El aire comprimido sin tratar, que contiene contaminantes sólidos, líquidos y gaseosos, representa un riesgo considerable ya que puede dañar el sistema neumático y deteriorar el producto final. La humedad, uno de sus principales componentes, puede producir corrosión en las tuberías, averías prematuras de los equipos neumáticos y deterioro de los productos. Por este motivo, es esencial disponer de un secador de aire para proteger los sistemas y procesos.

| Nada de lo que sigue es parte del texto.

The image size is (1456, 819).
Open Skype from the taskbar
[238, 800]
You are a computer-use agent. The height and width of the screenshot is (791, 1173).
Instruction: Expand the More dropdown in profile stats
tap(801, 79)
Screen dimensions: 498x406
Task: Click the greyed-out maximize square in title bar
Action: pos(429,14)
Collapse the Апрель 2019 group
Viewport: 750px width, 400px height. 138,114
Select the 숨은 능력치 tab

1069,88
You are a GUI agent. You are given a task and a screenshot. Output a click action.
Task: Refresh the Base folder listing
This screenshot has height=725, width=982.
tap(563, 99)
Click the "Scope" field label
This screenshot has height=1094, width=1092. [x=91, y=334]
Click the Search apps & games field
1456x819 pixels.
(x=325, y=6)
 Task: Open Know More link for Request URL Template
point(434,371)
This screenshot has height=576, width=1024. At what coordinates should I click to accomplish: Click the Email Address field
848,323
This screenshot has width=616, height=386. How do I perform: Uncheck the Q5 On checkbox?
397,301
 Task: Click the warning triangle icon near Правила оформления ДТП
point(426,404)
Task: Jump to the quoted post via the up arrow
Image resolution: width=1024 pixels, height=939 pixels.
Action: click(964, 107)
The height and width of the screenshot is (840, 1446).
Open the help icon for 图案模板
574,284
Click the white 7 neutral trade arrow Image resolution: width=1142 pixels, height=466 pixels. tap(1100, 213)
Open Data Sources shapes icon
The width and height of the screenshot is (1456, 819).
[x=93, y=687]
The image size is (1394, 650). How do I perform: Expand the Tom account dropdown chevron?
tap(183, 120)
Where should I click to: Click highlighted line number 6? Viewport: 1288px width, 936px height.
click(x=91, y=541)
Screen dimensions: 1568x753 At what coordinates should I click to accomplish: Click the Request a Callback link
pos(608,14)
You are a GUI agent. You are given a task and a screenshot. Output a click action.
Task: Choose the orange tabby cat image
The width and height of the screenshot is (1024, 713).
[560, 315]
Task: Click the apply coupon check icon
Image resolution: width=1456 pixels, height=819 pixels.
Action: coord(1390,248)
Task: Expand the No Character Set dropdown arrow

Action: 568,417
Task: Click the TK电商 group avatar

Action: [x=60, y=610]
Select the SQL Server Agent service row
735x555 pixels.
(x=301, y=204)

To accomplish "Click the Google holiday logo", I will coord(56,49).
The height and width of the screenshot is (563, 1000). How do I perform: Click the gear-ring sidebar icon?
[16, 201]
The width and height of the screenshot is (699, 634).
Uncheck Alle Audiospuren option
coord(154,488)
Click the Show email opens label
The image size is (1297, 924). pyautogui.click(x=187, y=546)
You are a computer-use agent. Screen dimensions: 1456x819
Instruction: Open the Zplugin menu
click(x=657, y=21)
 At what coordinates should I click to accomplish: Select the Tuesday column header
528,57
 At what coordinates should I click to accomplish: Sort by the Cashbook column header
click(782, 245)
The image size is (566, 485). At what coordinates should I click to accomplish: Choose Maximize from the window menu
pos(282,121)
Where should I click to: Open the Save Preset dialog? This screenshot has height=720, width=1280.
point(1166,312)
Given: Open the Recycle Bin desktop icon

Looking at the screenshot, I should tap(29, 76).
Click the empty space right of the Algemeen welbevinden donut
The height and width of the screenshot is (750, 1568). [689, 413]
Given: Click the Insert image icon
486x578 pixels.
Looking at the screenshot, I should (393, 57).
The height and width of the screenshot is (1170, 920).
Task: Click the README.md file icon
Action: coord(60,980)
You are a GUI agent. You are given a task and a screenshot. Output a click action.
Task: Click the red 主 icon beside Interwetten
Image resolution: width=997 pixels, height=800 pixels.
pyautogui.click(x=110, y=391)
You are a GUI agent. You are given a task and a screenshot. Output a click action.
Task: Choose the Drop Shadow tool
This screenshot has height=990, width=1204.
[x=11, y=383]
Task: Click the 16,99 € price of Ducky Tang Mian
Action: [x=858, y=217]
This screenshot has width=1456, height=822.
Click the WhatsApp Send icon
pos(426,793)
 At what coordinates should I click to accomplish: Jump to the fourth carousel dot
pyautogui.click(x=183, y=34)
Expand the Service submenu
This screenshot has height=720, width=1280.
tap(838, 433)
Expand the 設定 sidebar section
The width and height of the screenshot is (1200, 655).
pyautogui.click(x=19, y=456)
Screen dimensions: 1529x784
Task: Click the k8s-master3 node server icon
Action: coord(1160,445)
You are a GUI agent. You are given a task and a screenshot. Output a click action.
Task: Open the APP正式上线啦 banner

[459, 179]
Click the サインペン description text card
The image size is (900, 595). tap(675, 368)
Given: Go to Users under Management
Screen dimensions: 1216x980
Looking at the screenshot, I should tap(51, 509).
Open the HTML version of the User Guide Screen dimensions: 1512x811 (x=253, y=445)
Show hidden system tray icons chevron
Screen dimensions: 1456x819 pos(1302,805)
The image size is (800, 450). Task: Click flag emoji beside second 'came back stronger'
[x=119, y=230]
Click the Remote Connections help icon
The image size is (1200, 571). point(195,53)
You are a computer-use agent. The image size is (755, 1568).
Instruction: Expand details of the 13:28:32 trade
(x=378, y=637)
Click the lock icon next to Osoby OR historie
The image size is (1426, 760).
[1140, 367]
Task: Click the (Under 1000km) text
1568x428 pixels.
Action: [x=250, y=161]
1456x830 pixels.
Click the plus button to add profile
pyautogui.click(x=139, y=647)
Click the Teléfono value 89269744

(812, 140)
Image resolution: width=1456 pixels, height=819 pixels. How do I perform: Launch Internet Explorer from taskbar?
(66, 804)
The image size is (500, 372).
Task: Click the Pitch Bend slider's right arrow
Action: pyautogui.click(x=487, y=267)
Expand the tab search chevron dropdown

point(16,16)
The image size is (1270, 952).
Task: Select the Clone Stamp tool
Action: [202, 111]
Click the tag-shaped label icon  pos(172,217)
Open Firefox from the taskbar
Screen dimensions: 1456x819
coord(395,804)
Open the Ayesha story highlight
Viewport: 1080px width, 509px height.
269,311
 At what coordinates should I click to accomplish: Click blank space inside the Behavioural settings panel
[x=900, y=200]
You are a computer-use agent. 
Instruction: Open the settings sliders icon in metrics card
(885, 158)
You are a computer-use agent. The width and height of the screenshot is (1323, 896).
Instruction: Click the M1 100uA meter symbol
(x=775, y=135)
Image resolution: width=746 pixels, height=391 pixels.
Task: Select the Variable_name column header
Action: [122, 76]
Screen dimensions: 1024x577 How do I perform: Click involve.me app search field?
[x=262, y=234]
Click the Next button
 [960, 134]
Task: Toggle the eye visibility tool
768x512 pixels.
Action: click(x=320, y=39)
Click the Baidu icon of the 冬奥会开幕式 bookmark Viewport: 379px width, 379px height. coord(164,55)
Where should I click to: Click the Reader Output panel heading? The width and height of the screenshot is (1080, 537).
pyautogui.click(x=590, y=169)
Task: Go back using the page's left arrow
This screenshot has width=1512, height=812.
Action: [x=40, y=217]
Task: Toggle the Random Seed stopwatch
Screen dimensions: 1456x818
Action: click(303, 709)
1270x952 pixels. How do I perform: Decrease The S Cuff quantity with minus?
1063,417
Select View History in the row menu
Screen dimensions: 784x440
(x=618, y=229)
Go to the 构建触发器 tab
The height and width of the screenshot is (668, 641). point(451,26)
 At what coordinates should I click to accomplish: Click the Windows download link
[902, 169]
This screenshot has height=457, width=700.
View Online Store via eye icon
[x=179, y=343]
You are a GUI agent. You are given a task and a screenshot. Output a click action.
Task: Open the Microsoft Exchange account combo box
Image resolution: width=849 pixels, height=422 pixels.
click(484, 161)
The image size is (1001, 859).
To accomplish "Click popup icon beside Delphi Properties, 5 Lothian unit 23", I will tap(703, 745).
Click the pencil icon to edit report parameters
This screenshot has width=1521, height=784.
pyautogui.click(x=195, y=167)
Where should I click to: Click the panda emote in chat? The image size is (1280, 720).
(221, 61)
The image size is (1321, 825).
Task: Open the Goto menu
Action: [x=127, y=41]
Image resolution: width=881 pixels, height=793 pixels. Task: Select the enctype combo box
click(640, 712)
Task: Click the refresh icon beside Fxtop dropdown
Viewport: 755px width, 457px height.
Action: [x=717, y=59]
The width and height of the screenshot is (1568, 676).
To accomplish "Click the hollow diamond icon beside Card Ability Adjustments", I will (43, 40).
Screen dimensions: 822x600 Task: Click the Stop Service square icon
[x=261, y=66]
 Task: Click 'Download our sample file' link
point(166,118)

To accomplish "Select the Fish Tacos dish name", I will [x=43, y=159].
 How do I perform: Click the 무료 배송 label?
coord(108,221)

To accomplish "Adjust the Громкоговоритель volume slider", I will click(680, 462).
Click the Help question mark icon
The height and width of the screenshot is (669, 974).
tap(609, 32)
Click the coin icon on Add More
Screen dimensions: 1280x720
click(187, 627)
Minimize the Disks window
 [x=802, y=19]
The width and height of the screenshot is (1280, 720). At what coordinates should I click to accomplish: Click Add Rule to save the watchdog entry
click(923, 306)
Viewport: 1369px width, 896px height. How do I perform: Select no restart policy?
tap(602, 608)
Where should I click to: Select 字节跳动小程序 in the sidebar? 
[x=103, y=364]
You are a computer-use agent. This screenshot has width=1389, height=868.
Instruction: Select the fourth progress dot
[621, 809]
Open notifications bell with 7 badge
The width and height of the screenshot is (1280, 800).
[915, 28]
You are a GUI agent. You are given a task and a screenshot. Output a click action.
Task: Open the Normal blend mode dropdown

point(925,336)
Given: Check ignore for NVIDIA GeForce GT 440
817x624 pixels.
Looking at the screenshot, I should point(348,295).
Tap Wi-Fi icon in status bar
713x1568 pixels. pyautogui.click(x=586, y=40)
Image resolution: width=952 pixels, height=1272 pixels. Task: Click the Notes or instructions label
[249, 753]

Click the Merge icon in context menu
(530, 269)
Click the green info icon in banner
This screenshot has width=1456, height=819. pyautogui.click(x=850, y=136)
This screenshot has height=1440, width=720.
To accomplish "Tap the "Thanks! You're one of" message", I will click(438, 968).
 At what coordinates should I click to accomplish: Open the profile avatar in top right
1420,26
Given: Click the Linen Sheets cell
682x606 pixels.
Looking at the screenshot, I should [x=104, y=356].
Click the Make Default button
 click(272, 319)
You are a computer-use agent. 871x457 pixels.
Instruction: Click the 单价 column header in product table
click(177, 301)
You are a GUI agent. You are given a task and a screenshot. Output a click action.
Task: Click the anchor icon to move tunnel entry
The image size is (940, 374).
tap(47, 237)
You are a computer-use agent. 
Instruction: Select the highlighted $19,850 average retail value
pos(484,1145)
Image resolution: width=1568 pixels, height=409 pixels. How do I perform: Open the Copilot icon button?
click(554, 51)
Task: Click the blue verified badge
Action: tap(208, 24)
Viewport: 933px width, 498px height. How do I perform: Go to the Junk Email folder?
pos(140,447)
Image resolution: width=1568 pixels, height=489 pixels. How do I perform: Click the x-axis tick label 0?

Limite los riesgos de la humedad
Norma ISO sobre la calidad del aire (ISO 8573-1:2010) Cuando el aire que nos rodea se comprime, el vapor de aguatiene y la concentración de partículas en suspensión aumentan drásticamente. Por ejemplo, al comprimir el aire a temperatura ambiente hasta una presión de 7 bar(e)/100 psig, el contenido de vapor o humedad aumentará por un factor de 8, y durante su posterior enfriamiento se formará agua líquida. La cantidad de agua depende de la aplicación específica. El aire comprimido puede contener tres formas de humedad: agua líquida, aerosol (neblina) y vapor (gas). Por tanto, resulta esencial disponer de un medio eficiente que elimine el agua del aire comprimido.

La humedad del aire puede ser especialmente problemática, ocasionando:

  • Corrosión de las tuberías de aire comprimido.
  • Averías y fallos de funcionamiento de los equipos neumáticos.
  • Fugas de aire comprimido debido a la corrosión de las tuberías.
  • Pintura de baja calidad, deterioro de los procesos de pintura electrostática.
  • Deterioro de la calidad del producto final.